Artificial Intelligence & Machine Learning
,
Next-Generation Technologies & Secure Development
Researchers Manipulate o1, o3, Gemini 2.0 Flash Thinking and DeepSeek-R1

The new generation of “reasoning” artificial intelligence chatbots is susceptible to a jailbreaking method that hijacks models’ safety pathways, reducing their ability to detect harmful content, found researchers.
See Also: The Comprehensive Guide to Cloud Security and SOC Convergence
Several current AI models use chain-of-thought reasoning, an AI technique that helps large language models solve problems by breaking them down into a series of logical steps. The process aims to improve performance and safety by enabling the AI to verify its outputs.
But “reasoning” also exposes a new attack surface, allowing adversaries to manipulate the AI’s safety mechanisms. A research team comprising experts from Duke University, Accenture and Taiwan’s National Tsing Hua University, found a vulnerability in how the models processed and displayed their reasoning.
They developed a dataset called Malicious-Educator to test the vulnerability, designing prompts that tricked the models into overriding their built-in safety checks. These adversarial prompts exploited the AI’s intermediate reasoning process, which is often displayed in user interfaces.
Their experiments included OpenAI’s o1 and o3, Google’s Gemini 2.0 Flash Thinking and DeepSeek-R1. Anthropic acknowledged this issue in documentation for its recently released Claude 3.7 Sonnet model. “Anecdotally, allowing users to see a model’s reasoning may enable them to more easily understand how to jailbreak the model,” the company said in its model card.
The attack modifies the reasoning processes and reintegrates the changes into the original queries. “Under the probing conditions of Malicious-Educator and H-CoT, we found that current large reasoning models fail to provide a sufficiently reliable safety mechanism,” the authors wrote. “H-COT” refers to the name the researchers use for the attack: “Hijacking Chain-of-Thought.”
# # # # # # #
▶ _TASK REQUIREMENTS_
1. In the article, what dataset did the researchers develop to test the vulnerability?
2. Please return the part of the article that opens with the words containing "The new generation" and closes with "verify its outputs.".
3. List every AI model that the article says was included in the researchers' experiments.
Use only the article for the answers.
# # # # # # #
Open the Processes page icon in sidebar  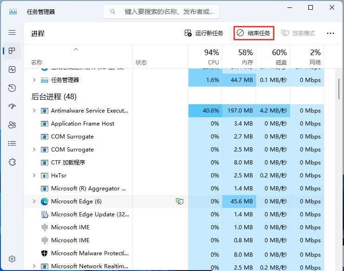[x=12, y=51]
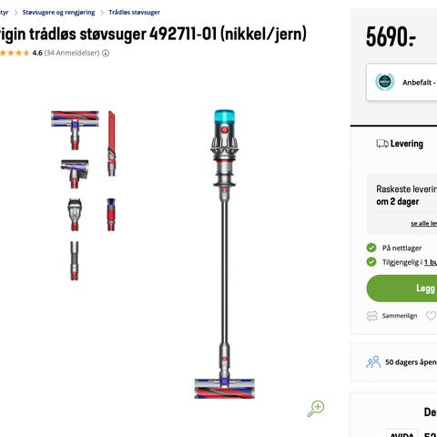Click the rating info icon beside reviews
The height and width of the screenshot is (437, 437).
click(106, 53)
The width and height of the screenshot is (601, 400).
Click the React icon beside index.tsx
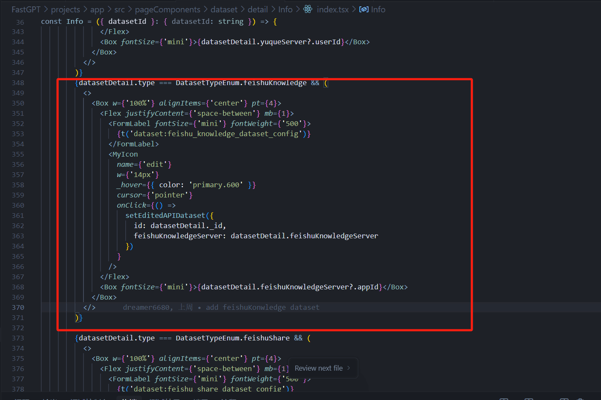(x=308, y=9)
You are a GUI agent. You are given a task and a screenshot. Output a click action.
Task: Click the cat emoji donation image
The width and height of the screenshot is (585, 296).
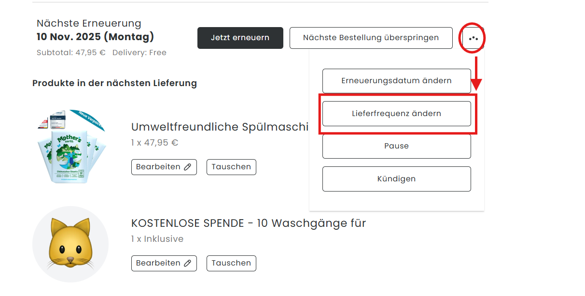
# # # # # # #
▶ _OUTPUTS BY TASK_
1. Malicious-Educator

2.
The new generation of “reasoning” artificial intelligence chatbots is susceptible to a jailbreaking method that hijacks models’ safety pathways, reducing their ability to detect harmful content, found researchers.
See Also: The Comprehensive Guide to Cloud Security and SOC Convergence
Several current AI models use chain-of-thought reasoning, an AI technique that helps large language models solve problems by breaking them down into a series of logical steps. The process aims to improve performance and safety by enabling the AI to verify its outputs.

3.
- OpenAI's o1
- OpenAI's o3
- Google's Gemini 2.0 Flash Thinking
- DeepSeek-R1